==== Available data ====

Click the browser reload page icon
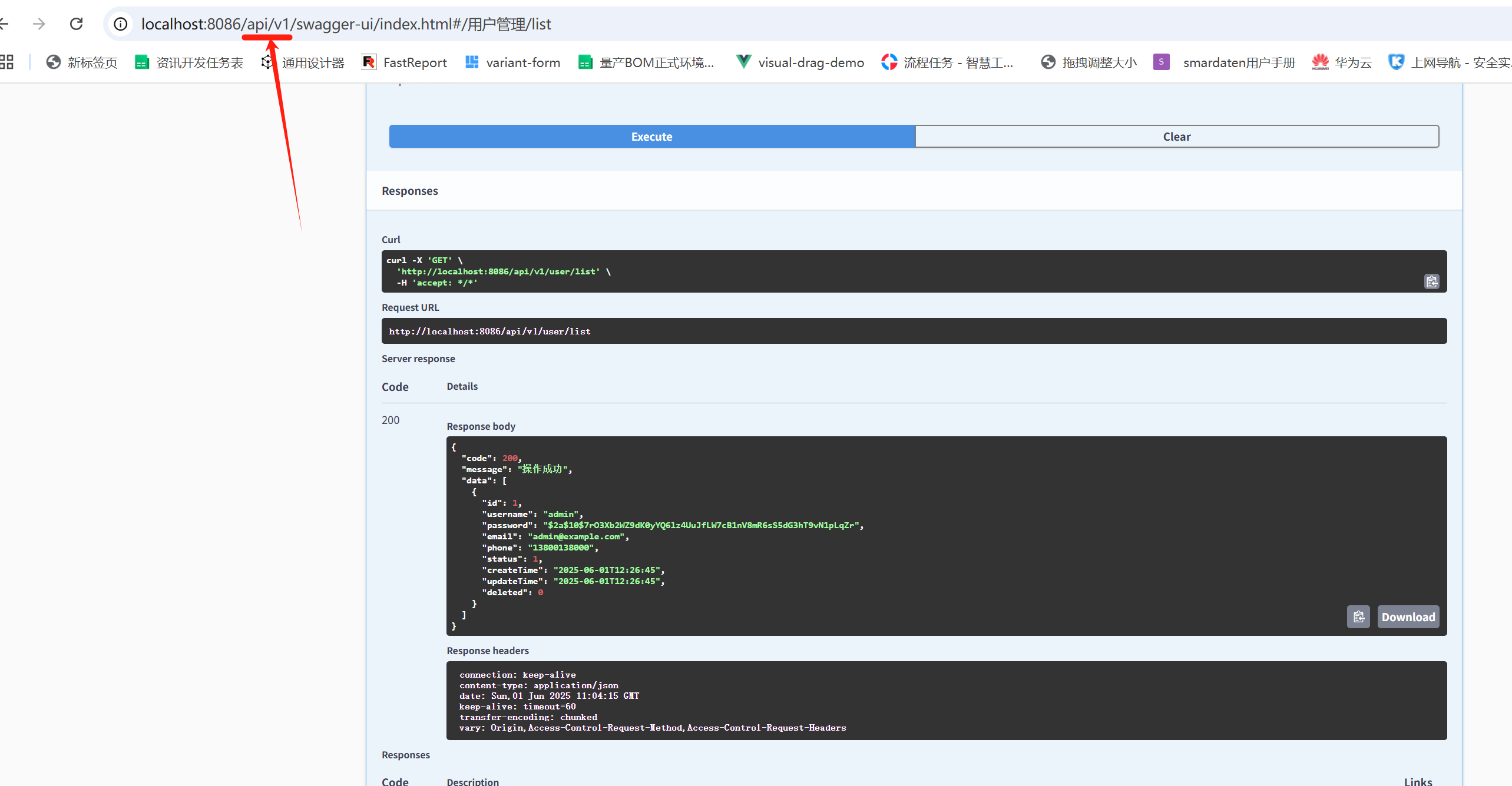1512x786 pixels. coord(76,24)
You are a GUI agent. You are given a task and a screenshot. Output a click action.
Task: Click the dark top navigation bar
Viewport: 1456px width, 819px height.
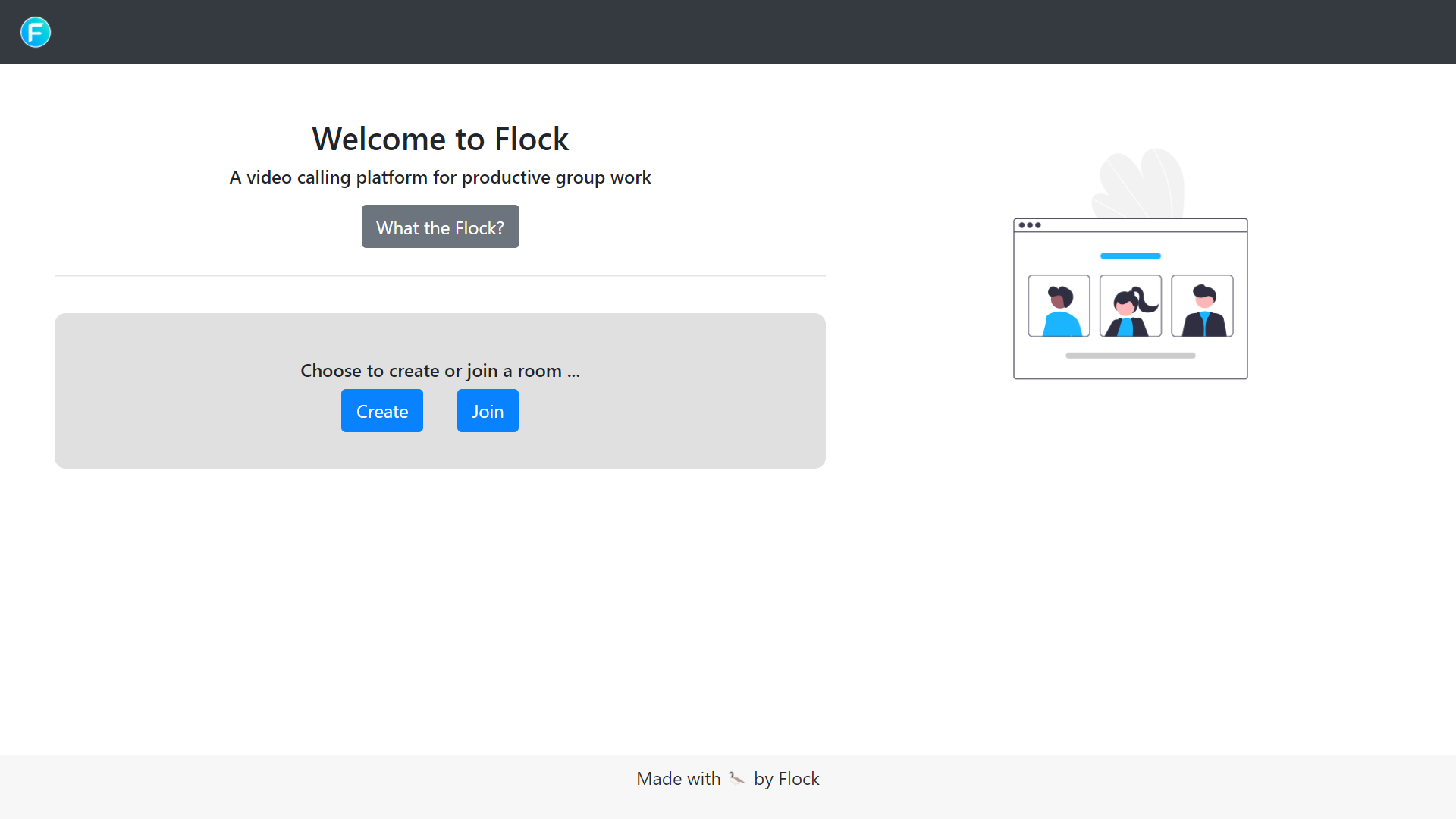728,32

====

Restate the entries verbatim, without pictures.

Click the browser reload page icon
1512x786 pixels. coord(76,24)
You are a GUI agent. You are given a task and a screenshot. Output a click action.
Task: Click the dark top navigation bar
Viewport: 1456px width, 819px height.
728,32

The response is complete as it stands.